SHORT TASK 1:
Rewrite the getHierLevel documentation from "#' getHierLevel" up to and including "(weighted-LASSO or group-LASSO).", replacing "hierarchy" with "tree".
SHORT TASK 2:
Carry on the getHierLevel documentation from the point where it stops.

R/getHierLevel.R

Defines functions getHierLevel .sicomore .MLGL

Documented in getHierLevel

#' getHierLevel
#'
#' A function to select groups of variables which are good at predicting a given phenotype.
#' The groups considered corresponds to various cut levels in a user defined hierarchy.
#' The selection is performed by various penalty-based regression methods (weighted-LASSO or group-LASSO).
#'
#' @param X input matrix
#' @param y response variable
#' @param hc.object output of a hierarchical clustering algorithm in the \code{hclust} format (must be an "hclust" object)
#' @param selection method used to perform variable selection. Either 'sicomore', 'rho-sicomore'  or 'mlgl' (see details). Default is 'rho-sicomore'.
#' @param compression a string (either "mean" or "SNP.dist"). Indicates how groups of variables are compressed before variable selection is performed at each level of the hierarchy. Only relevant for 'sicomore' or 'rho-sicomore'.
#' @param choice a string (either "lambda.min" or "lambda.1se"). Indicates how the tuning parameter is chosen in the penalized regression approach
#' @param depth.cut an integer specifying the depth of the search space for the variable selection part of the algorithm.
#' This argument allows to increase the speed of the algorithm by restraining the search space without affecting too much the performance.
#' A value between 3 and 6 is recommended, the smaller the faster.
#' @param stab A boolean indicating if the algorithm perform a lasso stability selection using stabsel function from stabs package.

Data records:
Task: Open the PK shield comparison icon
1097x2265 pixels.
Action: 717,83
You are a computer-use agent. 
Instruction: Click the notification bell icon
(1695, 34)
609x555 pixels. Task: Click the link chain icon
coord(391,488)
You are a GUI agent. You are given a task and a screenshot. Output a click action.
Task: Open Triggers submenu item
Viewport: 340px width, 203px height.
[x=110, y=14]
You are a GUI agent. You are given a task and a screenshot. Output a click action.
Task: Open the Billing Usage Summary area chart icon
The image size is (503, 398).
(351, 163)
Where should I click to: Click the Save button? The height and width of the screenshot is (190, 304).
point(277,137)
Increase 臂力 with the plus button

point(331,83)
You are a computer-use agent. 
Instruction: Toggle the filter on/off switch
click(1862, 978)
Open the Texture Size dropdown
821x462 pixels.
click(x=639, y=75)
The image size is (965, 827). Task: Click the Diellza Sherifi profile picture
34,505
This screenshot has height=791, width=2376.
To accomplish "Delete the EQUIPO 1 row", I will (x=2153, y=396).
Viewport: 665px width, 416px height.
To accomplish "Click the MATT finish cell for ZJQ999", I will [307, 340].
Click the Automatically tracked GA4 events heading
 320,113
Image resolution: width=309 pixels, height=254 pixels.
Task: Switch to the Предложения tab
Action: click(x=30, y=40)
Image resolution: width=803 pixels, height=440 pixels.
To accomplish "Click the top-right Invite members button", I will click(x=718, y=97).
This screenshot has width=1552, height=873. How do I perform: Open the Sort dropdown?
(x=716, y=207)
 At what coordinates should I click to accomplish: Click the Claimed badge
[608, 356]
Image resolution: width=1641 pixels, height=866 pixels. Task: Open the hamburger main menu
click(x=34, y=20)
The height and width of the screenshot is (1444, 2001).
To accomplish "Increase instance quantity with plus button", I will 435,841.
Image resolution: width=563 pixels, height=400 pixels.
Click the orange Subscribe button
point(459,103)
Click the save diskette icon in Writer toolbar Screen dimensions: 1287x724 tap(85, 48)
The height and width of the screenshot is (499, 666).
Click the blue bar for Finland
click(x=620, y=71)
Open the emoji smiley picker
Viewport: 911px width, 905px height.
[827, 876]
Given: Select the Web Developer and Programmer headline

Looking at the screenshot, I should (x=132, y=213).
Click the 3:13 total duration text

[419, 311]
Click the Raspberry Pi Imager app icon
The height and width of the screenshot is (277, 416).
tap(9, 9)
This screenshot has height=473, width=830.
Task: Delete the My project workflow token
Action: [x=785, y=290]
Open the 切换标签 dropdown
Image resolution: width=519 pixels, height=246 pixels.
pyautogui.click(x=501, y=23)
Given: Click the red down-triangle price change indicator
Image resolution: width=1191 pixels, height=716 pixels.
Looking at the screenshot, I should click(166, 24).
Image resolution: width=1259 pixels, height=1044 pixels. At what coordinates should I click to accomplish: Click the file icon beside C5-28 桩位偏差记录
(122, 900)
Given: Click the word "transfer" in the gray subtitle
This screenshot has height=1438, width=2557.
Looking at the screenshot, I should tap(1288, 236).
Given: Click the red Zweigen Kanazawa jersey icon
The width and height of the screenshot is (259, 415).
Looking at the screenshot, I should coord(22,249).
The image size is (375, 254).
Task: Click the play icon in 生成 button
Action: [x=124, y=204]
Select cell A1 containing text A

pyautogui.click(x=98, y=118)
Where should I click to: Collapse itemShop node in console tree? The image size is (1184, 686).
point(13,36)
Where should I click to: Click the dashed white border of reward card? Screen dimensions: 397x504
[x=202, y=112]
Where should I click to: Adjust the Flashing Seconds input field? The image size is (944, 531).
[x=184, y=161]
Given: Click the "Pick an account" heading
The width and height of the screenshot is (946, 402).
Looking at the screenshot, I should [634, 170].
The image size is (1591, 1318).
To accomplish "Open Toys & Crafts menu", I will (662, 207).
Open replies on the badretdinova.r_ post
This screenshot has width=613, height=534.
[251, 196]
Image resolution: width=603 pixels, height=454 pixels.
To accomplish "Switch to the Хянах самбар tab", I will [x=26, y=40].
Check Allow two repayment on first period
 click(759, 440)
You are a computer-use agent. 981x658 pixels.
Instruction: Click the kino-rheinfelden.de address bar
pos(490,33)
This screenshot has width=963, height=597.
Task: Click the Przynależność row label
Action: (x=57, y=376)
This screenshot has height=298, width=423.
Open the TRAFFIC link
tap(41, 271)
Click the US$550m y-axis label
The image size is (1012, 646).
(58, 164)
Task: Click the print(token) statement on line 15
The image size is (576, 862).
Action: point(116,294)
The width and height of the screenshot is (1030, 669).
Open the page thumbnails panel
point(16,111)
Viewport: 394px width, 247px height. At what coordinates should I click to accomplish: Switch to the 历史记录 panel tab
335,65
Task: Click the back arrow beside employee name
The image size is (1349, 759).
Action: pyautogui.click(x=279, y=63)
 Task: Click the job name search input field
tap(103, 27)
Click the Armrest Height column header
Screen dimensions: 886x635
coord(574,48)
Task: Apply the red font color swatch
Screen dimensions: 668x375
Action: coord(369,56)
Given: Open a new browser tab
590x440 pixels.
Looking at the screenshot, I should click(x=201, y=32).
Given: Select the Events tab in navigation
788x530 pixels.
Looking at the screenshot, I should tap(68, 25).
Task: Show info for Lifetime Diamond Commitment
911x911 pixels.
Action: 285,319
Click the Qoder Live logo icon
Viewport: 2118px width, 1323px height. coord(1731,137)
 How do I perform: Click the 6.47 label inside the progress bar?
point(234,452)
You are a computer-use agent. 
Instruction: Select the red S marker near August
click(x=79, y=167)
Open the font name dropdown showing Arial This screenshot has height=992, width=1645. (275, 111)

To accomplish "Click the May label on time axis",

OUTPUT 1:
#' getHierLevel
#'
#' A function to select groups of variables which are good at predicting a given phenotype.
#' The groups considered corresponds to various cut levels in a user defined tree.
#' The selection is performed by various penalty-based regression methods (weighted-LASSO or group-LASSO).

OUTPUT 2:
#' @param stab.param A list of parameter for the stabsel function if stab = TRUE.
#' The parameters to choose are the FWER (1 by default), cut-off (0.75 by default) and bootstrap number (200 by default).
#' @param mc.cores an integer for the number of cores to use in the parallelization of the cross-validation and some other functions. Default is 1.
#'
#' @details The methods for variable selection are variants of the LASSO or the group-LASSO designed to perform selection of interaction between multiple hierarchies:
#' 'sicomore' and 'rho-sicomore' (see \insertCite{sicomore;textual}{sicomore}, \insertCite{park;textual}{sicomore}) use a LASSO penalty on compressed groups of variables along the hierarchies to select the
#' interactions. The rho-sicomore variant is a weighted version of sicomore, which weights depend on the levels in the hierarchies. The method 'mlgl' of \insertCite{grimonprez_PhD;textual}{sicomore}
#' uses a weigthed group-Lasso penalty which does not require compression but is more computationally demanding.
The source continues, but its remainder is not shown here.